E, se nada há a objectar ao uso da mencionada autorização legislativa na aprovação do Decreto-Lei nº 123/90, já o alargamento daquela incriminação, operada pelo artigo 1º do Decreto-Lei nº 268/91, carecia de nova autorização legislativa, pois a definição de crimes, penas e respectivos pressupostos é matéria incluída na reserva relativa de competência da Assembleia da República (artigo 168º, nº 1, alínea c), da Constituição).

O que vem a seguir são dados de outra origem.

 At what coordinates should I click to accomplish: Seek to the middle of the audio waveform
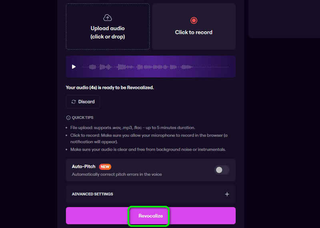[155, 67]
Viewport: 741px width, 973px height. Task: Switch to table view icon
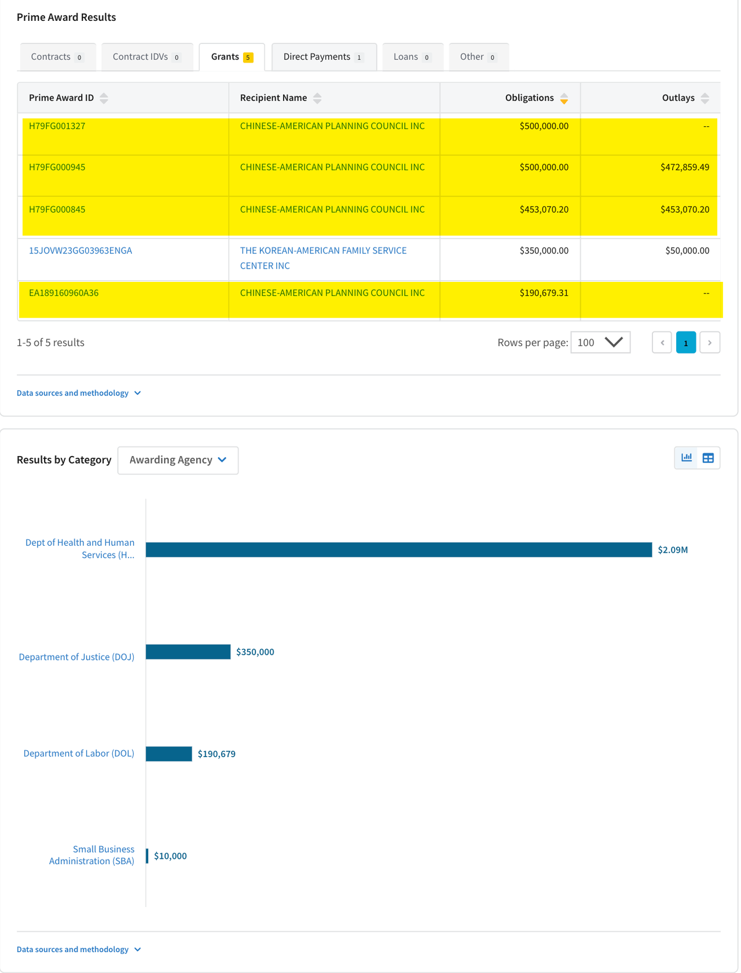point(708,458)
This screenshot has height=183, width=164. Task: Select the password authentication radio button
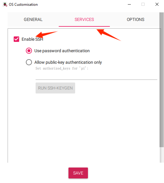click(29, 51)
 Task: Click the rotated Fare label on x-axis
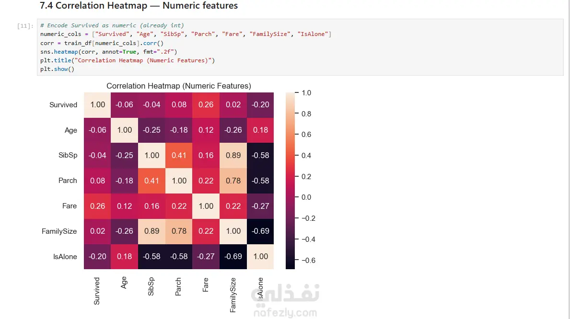pos(206,284)

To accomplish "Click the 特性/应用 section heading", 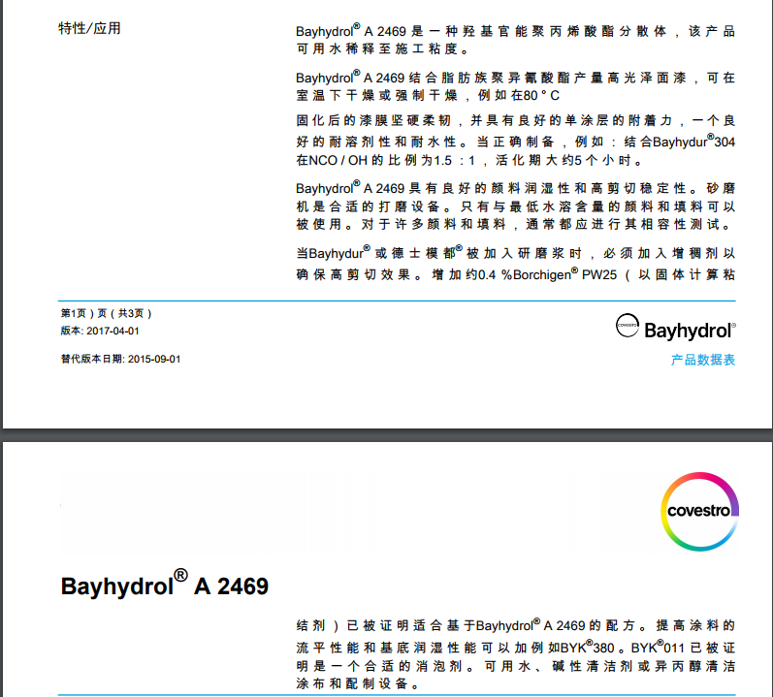I will [90, 28].
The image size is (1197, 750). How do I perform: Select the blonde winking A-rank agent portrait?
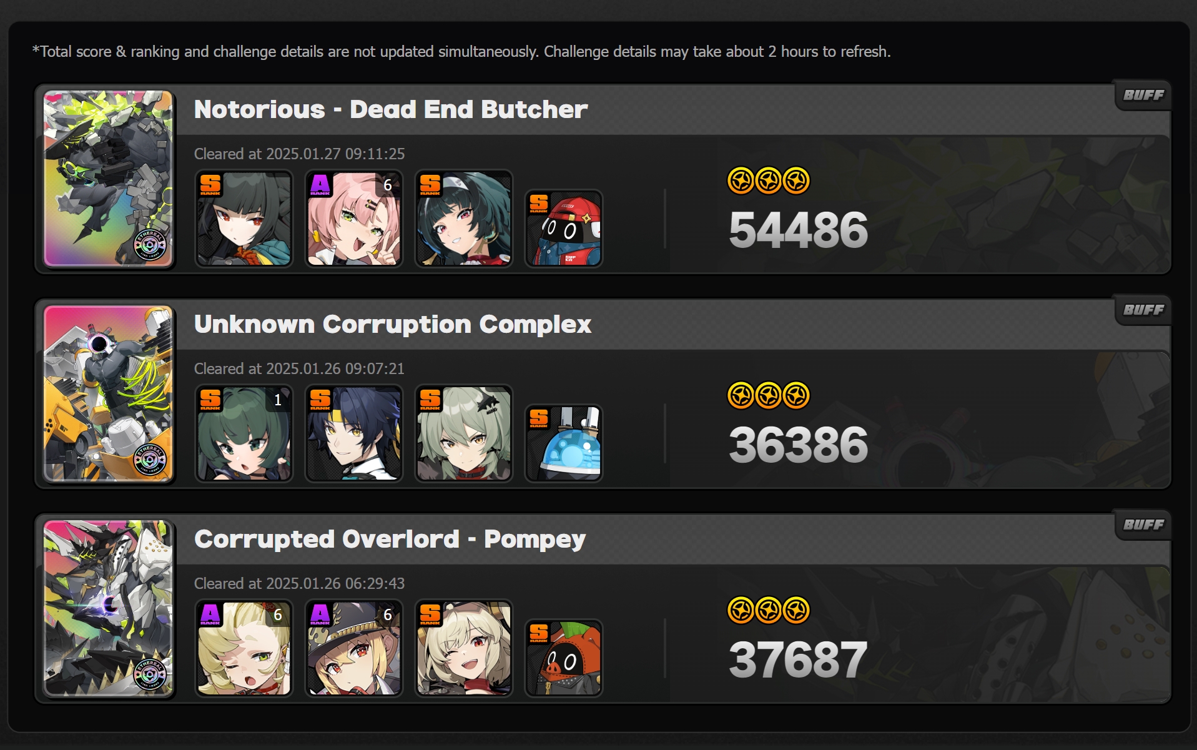(x=244, y=648)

Autorização legislativa de que o Governo não dispunha, conforme resulta do relatório do Decreto-Lei nº 268/91, apenas aprovado ao abrigo da competência legislativa conferida pelo artigo 201º, nº 1, da Constituição.

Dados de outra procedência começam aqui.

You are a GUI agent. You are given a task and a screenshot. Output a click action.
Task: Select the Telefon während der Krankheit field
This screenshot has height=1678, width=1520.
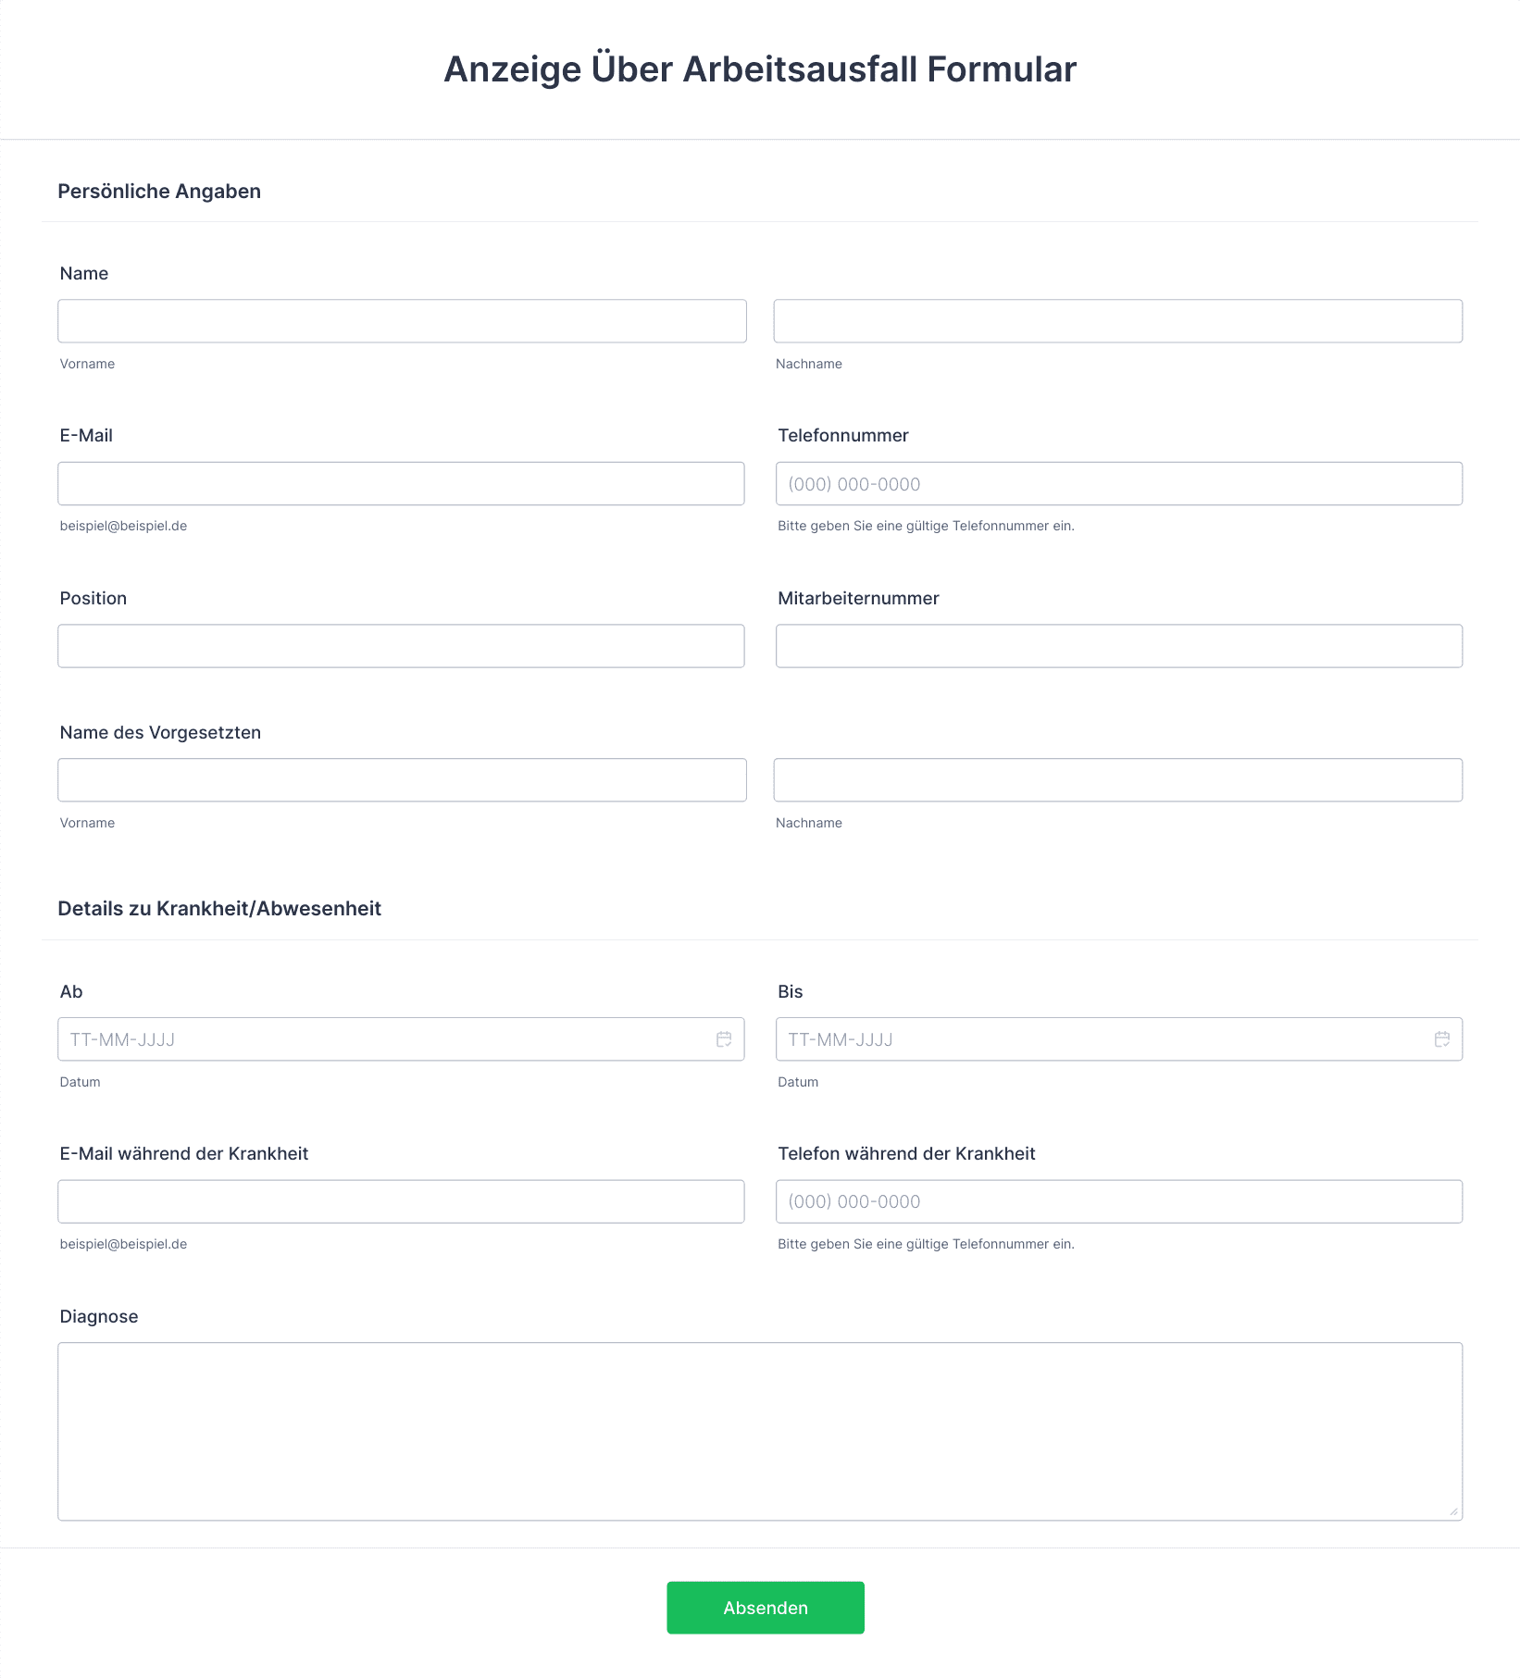click(x=1119, y=1201)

Aliás, mesmo que se continuasse a atribuir àquela infracção uma natureza meramente contravencional, a autorização legislativa não deixaria de ser exigível. É certo que a reserva relativa de competência estabelecida por aquele artigo 168º, nº 1, alínea c), da Constituição não abrange, em princípio, a definição da medida legal das penas contravencionais, mas não é menos certo que a definição de contravenções a que corresponda medida privativa de liberdade (designadamente, pena de prisão, como foi o caso), sendo matéria de direitos, liberdades e garantias, está abrangida na reserva estabelecida pela alínea b) do mesmo artigo 168º, nº 1 (sobre a evolução da jurisprudência da Comissão Constitucional e do Tribunal Constitucional nesta questão, v. Acórdãos nºs 15/84, 21/84, 49/84, Diário da República, II série, de
11 e 19 de Maio de 1984 e 24 de Julho de 1984, respectivamente; v. também o Acórdão nº 56/84, Diário da República, I série, de 9 de Agosto de 1984).
III - DECISÃO
Face ao exposto, decide-se:
a) Julgar inconstitucional a norma do artigo 47º, nº 17, alínea a), do Código da Estrada, na redacção do artigo 1º do Decreto-Lei nº 268/91, na medida em que, da sua conjugação com o artigo 46º do mesmo diploma, resulta ser punível, nos termos do artigo 1º do Decreto-Lei nº 123/90, a condução de um veículo automóvel ligeiro na via pública por titular de licença de condução estrangeira já caducada, por violação do preceituado nas alíneas b) e c) do nº 1 do artigo 168º da Constituição.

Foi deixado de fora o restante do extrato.